_WHAT THE TASK REQUIRES:_ Write out exactly the lines from the one holding "You are a GUI" to the last line of the entries, both ends included and nothing else, without the pictures.
### DATA FOR THIS EXERCISE
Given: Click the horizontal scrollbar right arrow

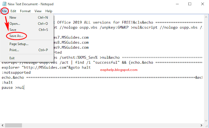Looking at the screenshot, I should pos(201,125).
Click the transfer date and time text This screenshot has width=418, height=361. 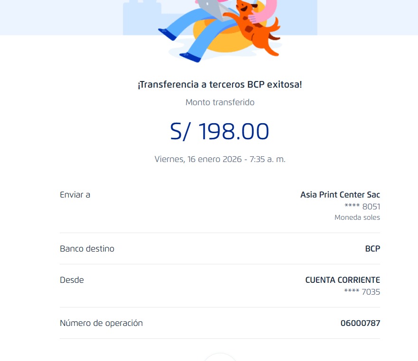coord(220,159)
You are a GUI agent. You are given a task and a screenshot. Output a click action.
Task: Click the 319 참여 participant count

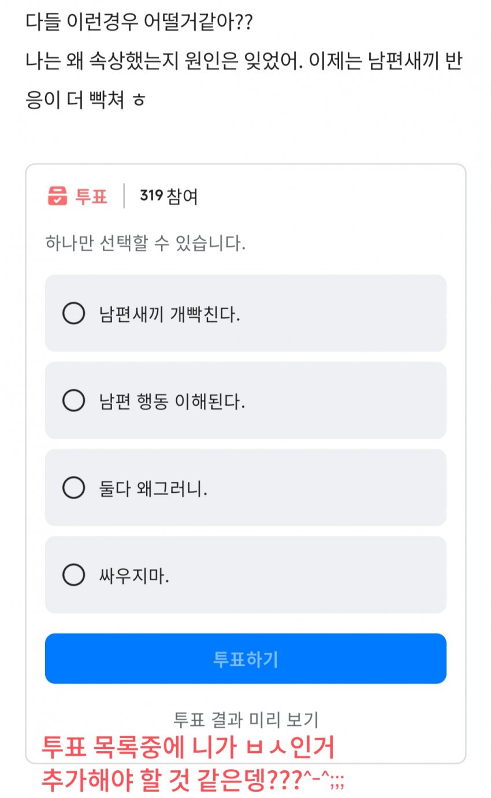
######
_RESPONSE:_
You are a GUI agent. You are given a task and a screenshot. Output a click action.
Task: Click the 319 참여 participant count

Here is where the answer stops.